-- Begin Page excerpt --

[Sandbox] HAMi - Githubissues

wawa0210 commented 3 months ago

Application contact emails

limengxuan@4paradigm.com, xiaozhang0210@hotmail.com

Project Summary

Heterogeneous AI Computing Virtualization Middleware (HAMi), is an "all-in-one" tool designed to manage Heterogeneous AI Computing Devices in a k8s cluster.

Project Description

Heterogeneous AI Computing Virtualization Middleware (HAMi) is an "all-in-one" tool designed to manage Heterogeneous AI Computing Devices in a k8s cluster. It includes everything you would expect, such as:

Heterogeneous AI computing device support, currently supports: Nvidia, Cambricon, Hygon, Huawei Ascend, iluvatar
Device sharing: Each task can allocate a portion of a device instead of the entire device, allowing a device to be shared among multiple tasks.

-- End Page excerpt --

List of tasks:
A: In the HAMi issue, which device makers does HAMi currently support?
B: Reproduce the HAMi issue word for word from "Application contact emails" to "among multiple tasks.".
C: Shorten the paragraph in the HAMi issue that begins "Device sharing: Each task" and keep its main facts.
The records that come next play no part in this work.

-- Begin Data entries --

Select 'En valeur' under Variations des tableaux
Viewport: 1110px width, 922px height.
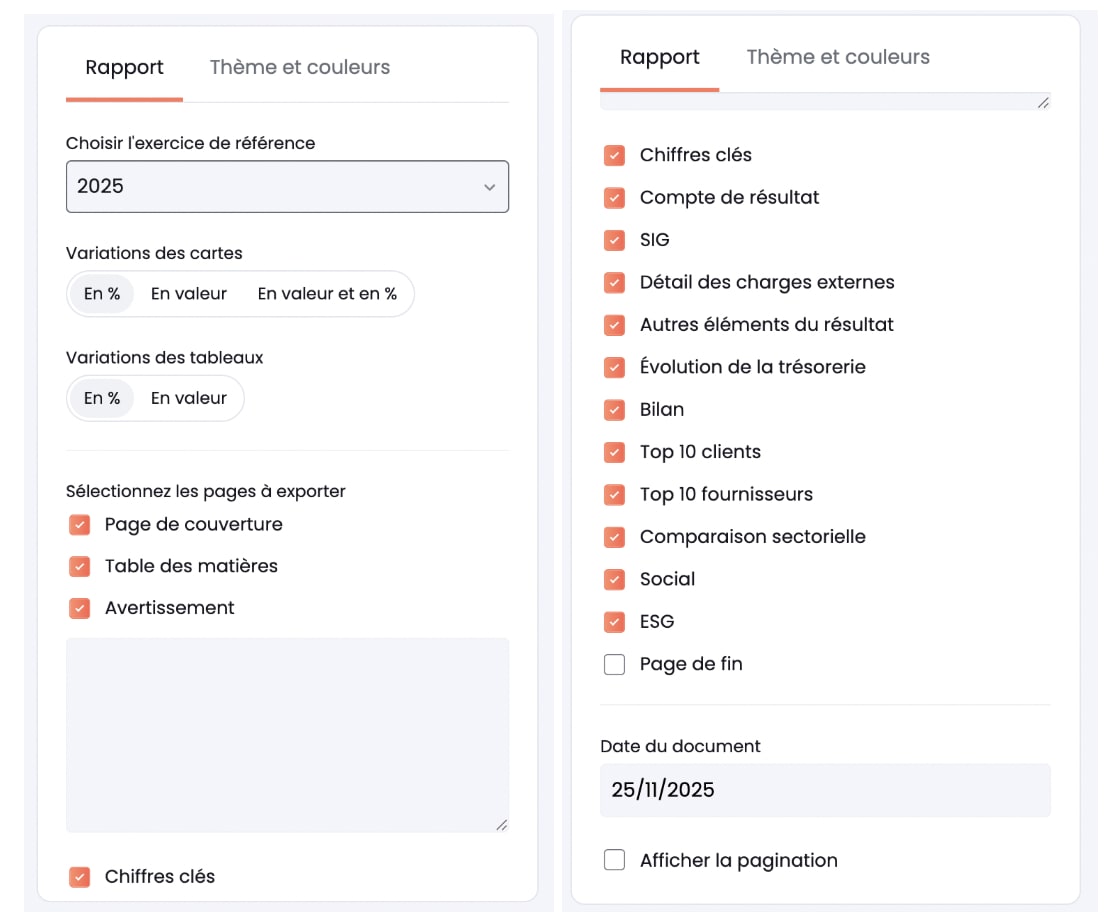189,398
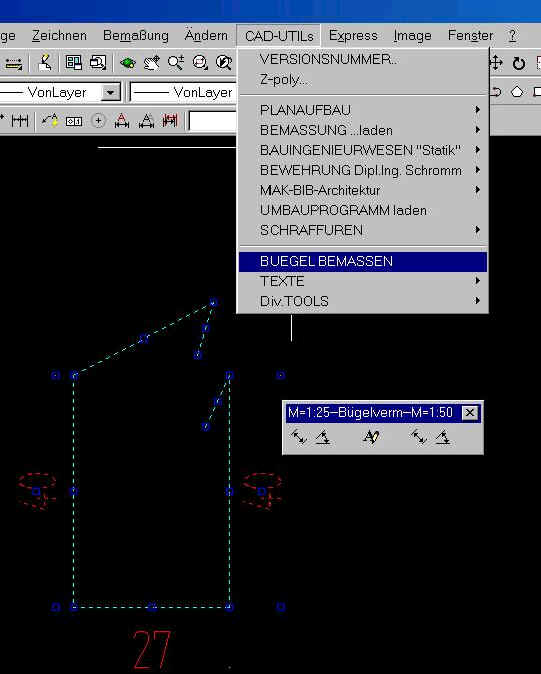Open the VonLayer linetype dropdown arrow
Screen dimensions: 541x674
coord(110,92)
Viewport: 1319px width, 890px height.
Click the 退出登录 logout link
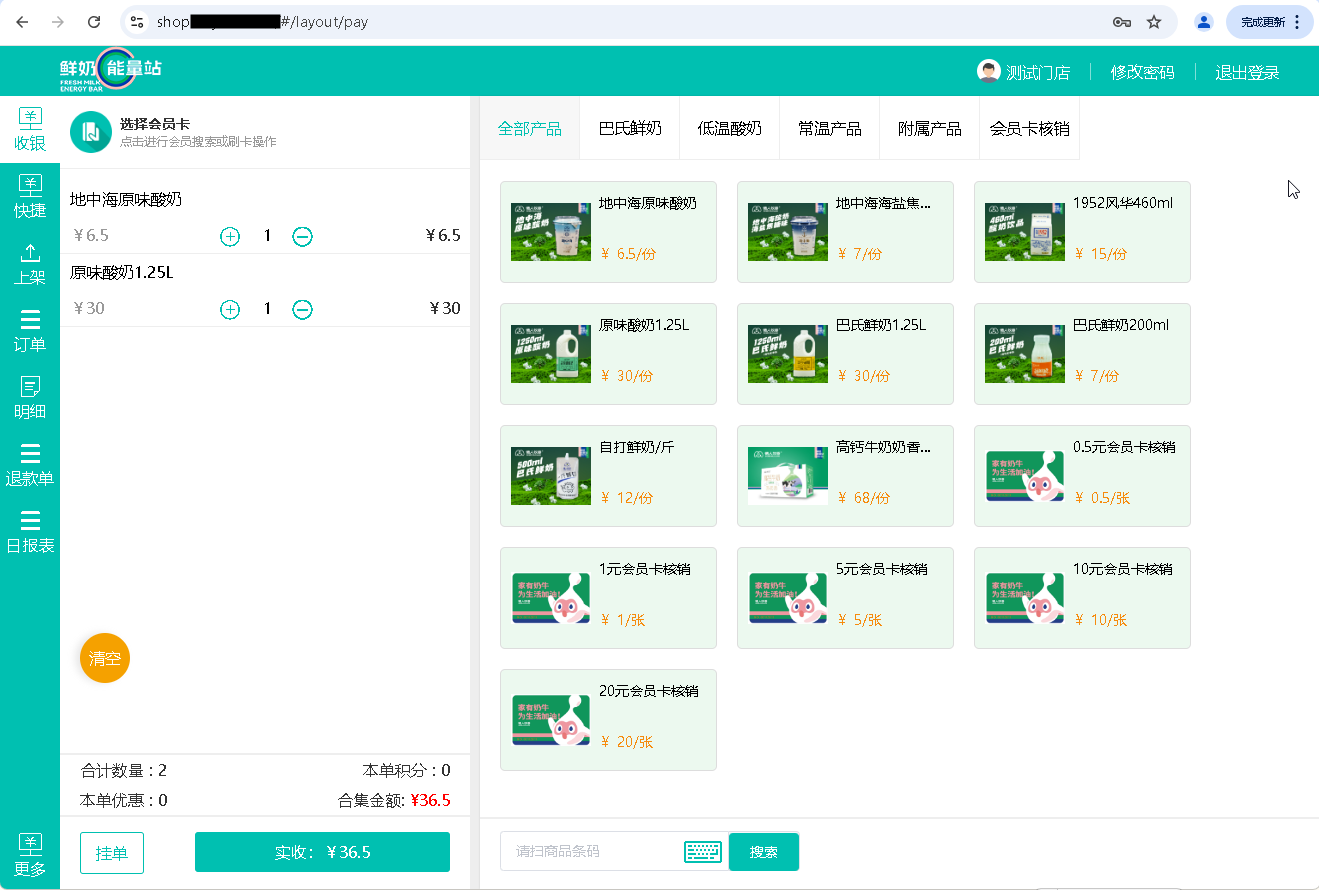[x=1247, y=72]
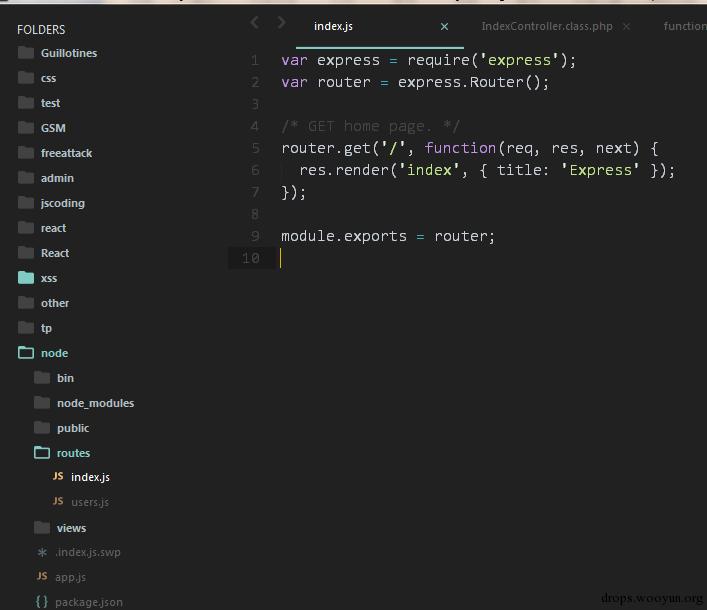Click the back navigation arrow icon
Screen dimensions: 707x610
pos(254,22)
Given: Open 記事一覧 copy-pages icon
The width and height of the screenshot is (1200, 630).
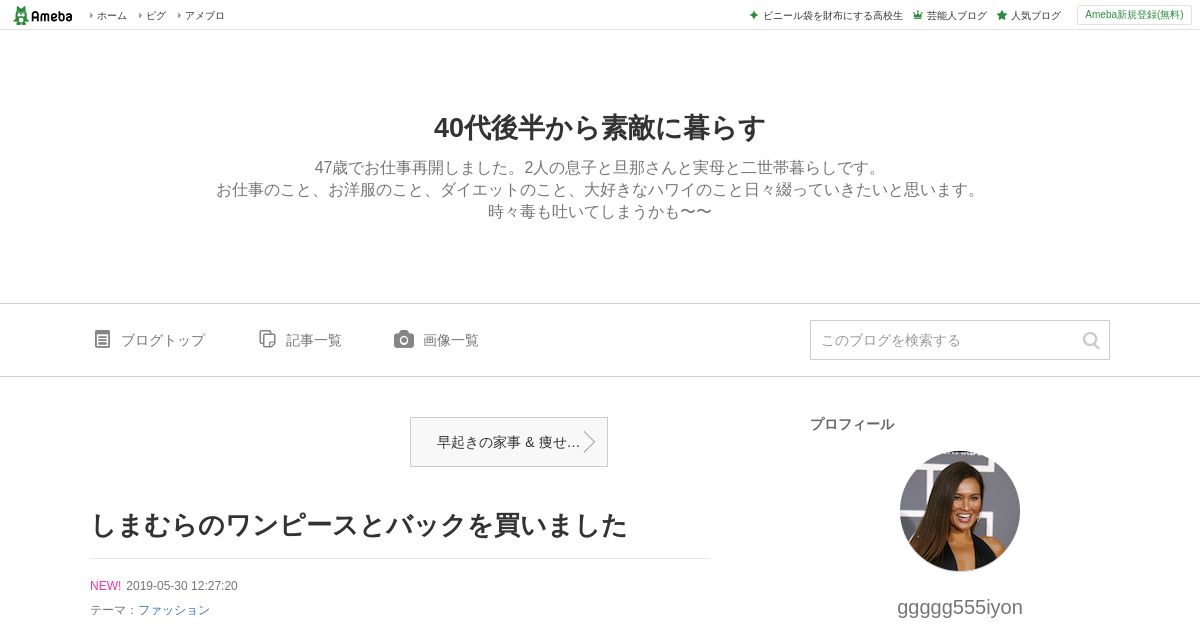Looking at the screenshot, I should point(267,339).
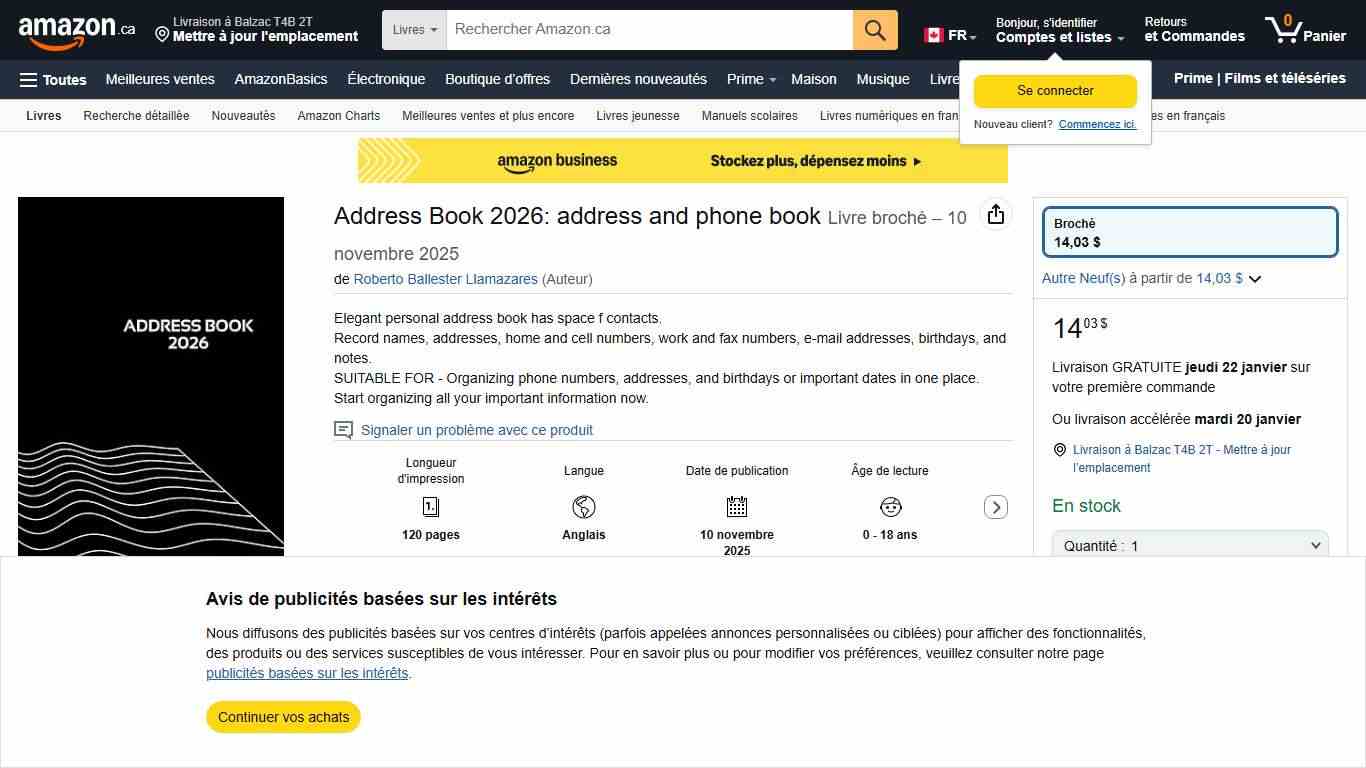Click the share icon beside book title
1366x768 pixels.
click(995, 215)
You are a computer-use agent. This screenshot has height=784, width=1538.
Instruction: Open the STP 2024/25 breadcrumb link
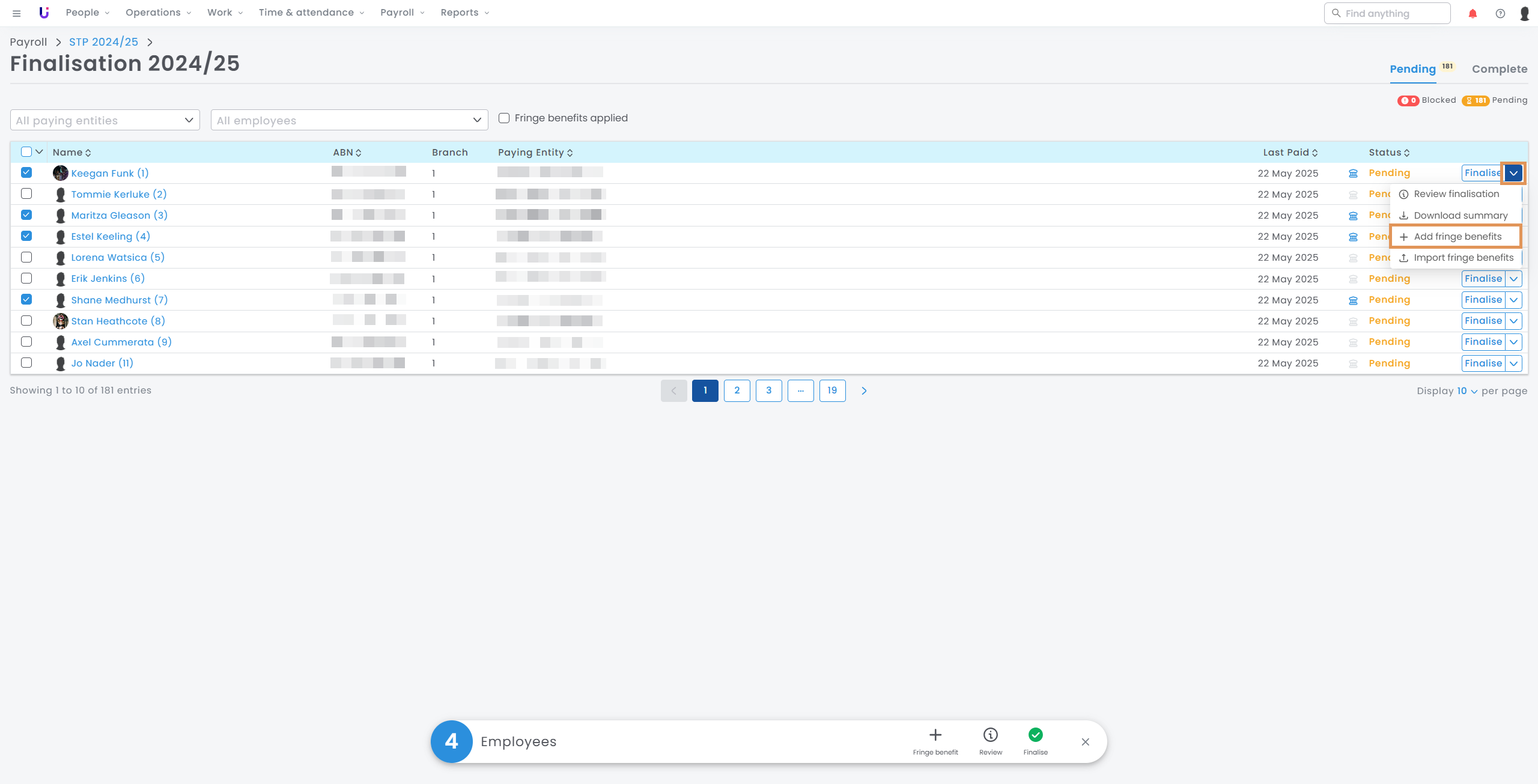(103, 42)
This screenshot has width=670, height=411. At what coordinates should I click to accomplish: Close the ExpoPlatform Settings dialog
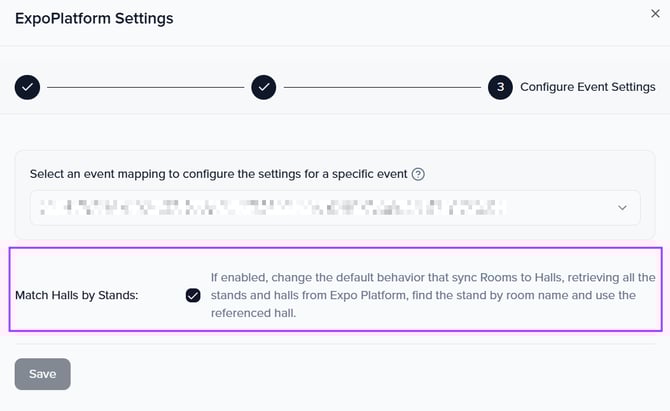[655, 12]
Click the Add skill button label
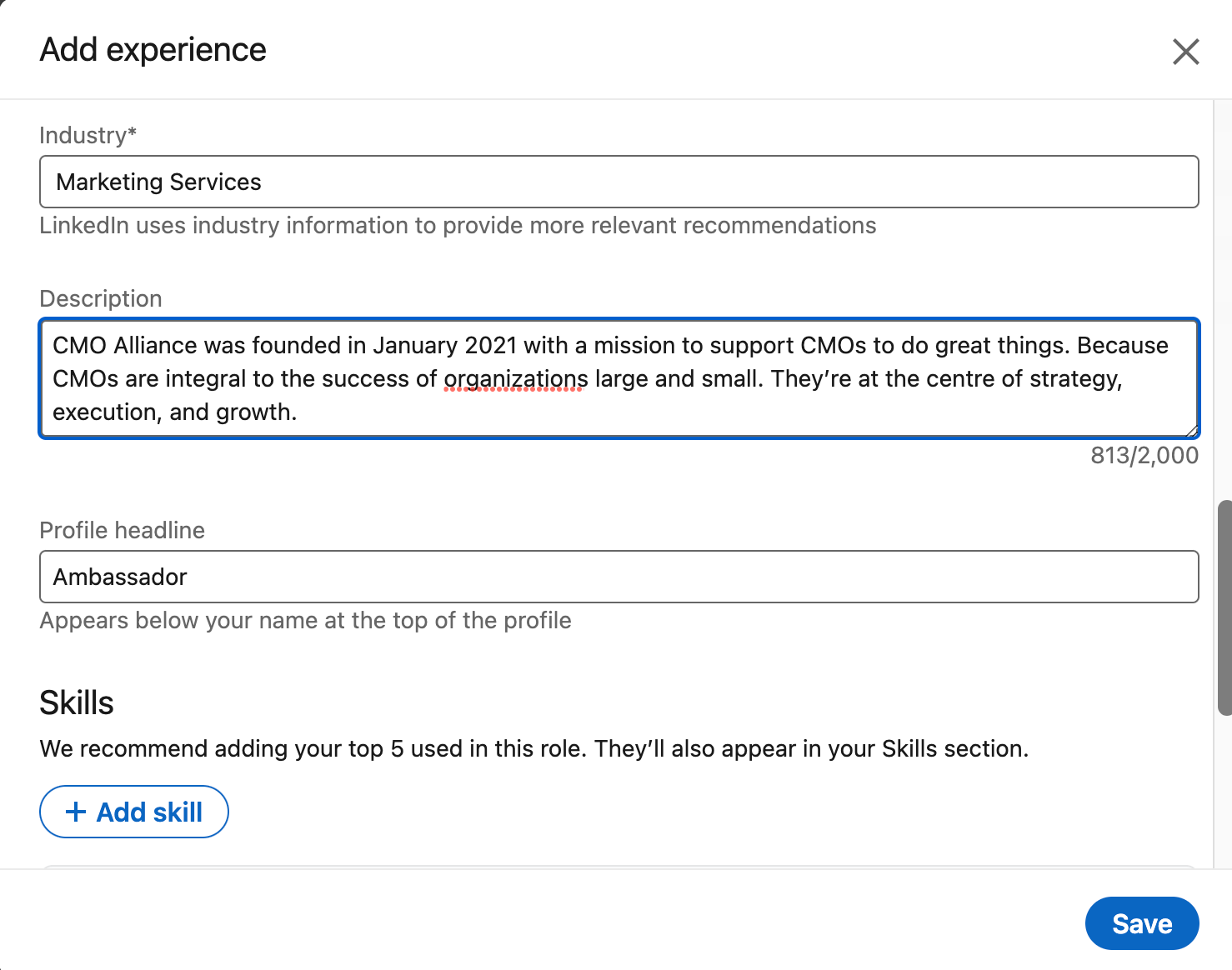The image size is (1232, 970). [149, 812]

-- End Data entries --

Solved tasks:
A: Nvidia, Cambricon, Hygon, Huawei Ascend, and iluvatar.

B:
Application contact emails

limengxuan@4paradigm.com, xiaozhang0210@hotmail.com

Project Summary

Heterogeneous AI Computing Virtualization Middleware (HAMi), is an "all-in-one" tool designed to manage Heterogeneous AI Computing Devices in a k8s cluster.

Project Description

Heterogeneous AI Computing Virtualization Middleware (HAMi) is an "all-in-one" tool designed to manage Heterogeneous AI Computing Devices in a k8s cluster. It includes everything you would expect, such as:

Heterogeneous AI computing device support, currently supports: Nvidia, Cambricon, Hygon, Huawei Ascend, iluvatar
Device sharing: Each task can allocate a portion of a device instead of the entire device, allowing a device to be shared among multiple tasks.

C: Device sharing: a task can take part of a device rather than all of it, so several tasks can share one device.